Nabakov, famous for his spectacular prose style, effectively shows the reader Pnin as the majority of the characters in the book see him - as a clown. At this point in the book I began to worry if I was merely reading a 200 page demonstration of how clever Nabakov can be with words, like listening to a bewildering guitar solo only to realize it existed independent of any song to anchor it down. I quickly realized, however, that I wasn't a cleverer reader than Nabakov is a writer.

Without abandoning the sardonic tone, Nabakov somehow begins to portray Pnin as a type of tragic hero. Behind the broken English is a man who's knowledge of literature -Russian, French, and English literature - is exhaustive. Underneath all the strange mannerisms and obsessed devotion to social formalities is a loving husband, step-father, and teacher despite his affection seldom coming back to him. By the end of the novel Pnin has evolved from a teacher who knows everything about Anna Karenina but seems to know little else, to a man who loves the beauty of the world around him in both people and objects so deeply that he wishes only to study and admire it without having to become a part of it. Unfortunately, he lives in a world where admiration isn't enough to survive on.

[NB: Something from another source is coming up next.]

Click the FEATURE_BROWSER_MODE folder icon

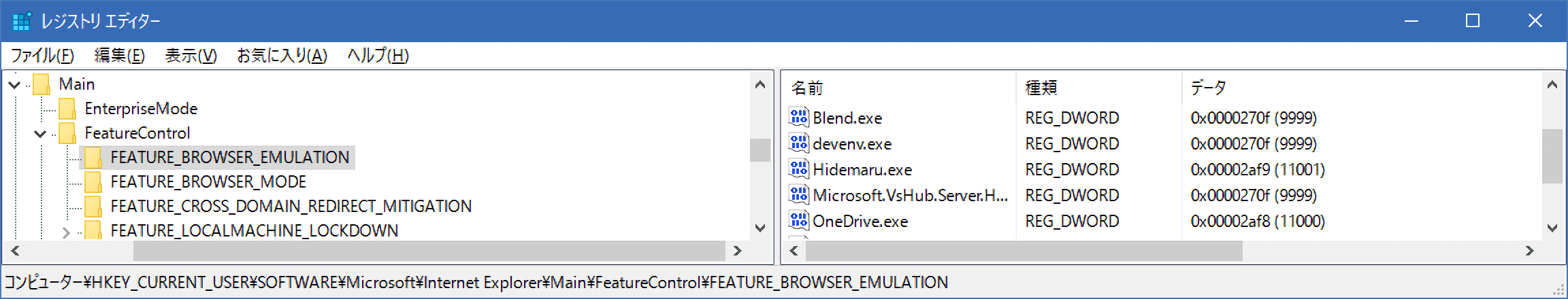pos(93,182)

When I realized who Pnin really was I couldn't help but pity and admire him at the same time. I think this excerpt from the letter Pnin wrote to propose to his wife who later left him three times (you'll have to read the book to figure that one out) is one of the most telling passages in the novel of who Pnin is:

"I am not handsome, I am not interesting, I am not talented. I am not even rich. But, Lise, I offer you everything I have, to the last blood corpuscle, to the last tear, everything. And, believe me, this is more than any genius can offer you because a genius needs to keep so much in store, and thus cannot offer you the whole of himself as I do. I may not achieve happiness, but I know I shall do everything to make you happy."

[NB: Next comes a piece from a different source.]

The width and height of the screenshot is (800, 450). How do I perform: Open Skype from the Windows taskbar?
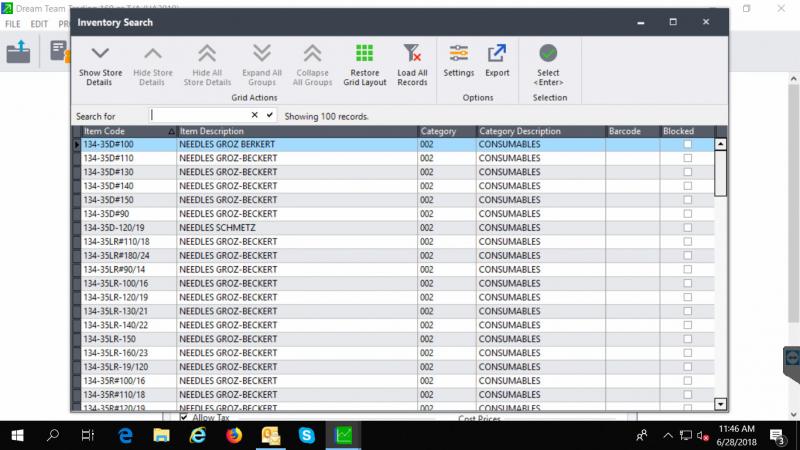(x=307, y=435)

Well, as usual, this post has gotten way out of hand and is longer than I intended, but I can't finish without talking about how amazing Nabakov's prose is. Or maybe it would be best if I put my favorite example of his writing from Pnin and let you write your own inner-body blog post about how great it is. This is a memory Pnin has of a childhood friend that occurs to him when he is at a gathering of Russian friends in America (it's long but it's worth it!):
P.S.: Notice how the tone struggles to remain formal despite the highly emotional content of the memory. The tone becomes a symbol of Pnin's whole character! Amazing!

"Pnin had taught himself, during the last ten years, never to remember Mira Belochkin - not because, in itself, the evocation of a youthful love affair, banal and brief, threatened his peace of mind, but because, if one were quite sincere with oneself, no conscience, and hence no consciousness, could be expected to subsist in a world where such things as Mira's death were possible. One had to forget - because one could not live with the thought that this graceful, fragile, tender young woman with those eyes, that smile, those gardens and snows in the background, had been brought in a cattle car to an extermination camp and killed by an injection of phenol into the heart, into the gentle heart one had heard beating under one's lips in the dusk of the past. And since the exact form of her death had not been recorded, Mira kept dying a great number of death in one's mind, and undergoing a great number of resurrections, only to die again and again, led away by a trained nurse, inoculated with filth, tetanus bacilli, broken glass, gassed in a sham shower bath with prussic acid, burned alive in a pit on a gasoline-soaked pile of beechwood."

That counts as the poem of the week.

2 comments:

  1. Isn't it sad that all it takes is to write one novel about a pedophile and suddenly that's all anyone thinks about you? What a judgmental world. Also, I'm going to make as many guitar solo analogies as possible in my class discussions this week.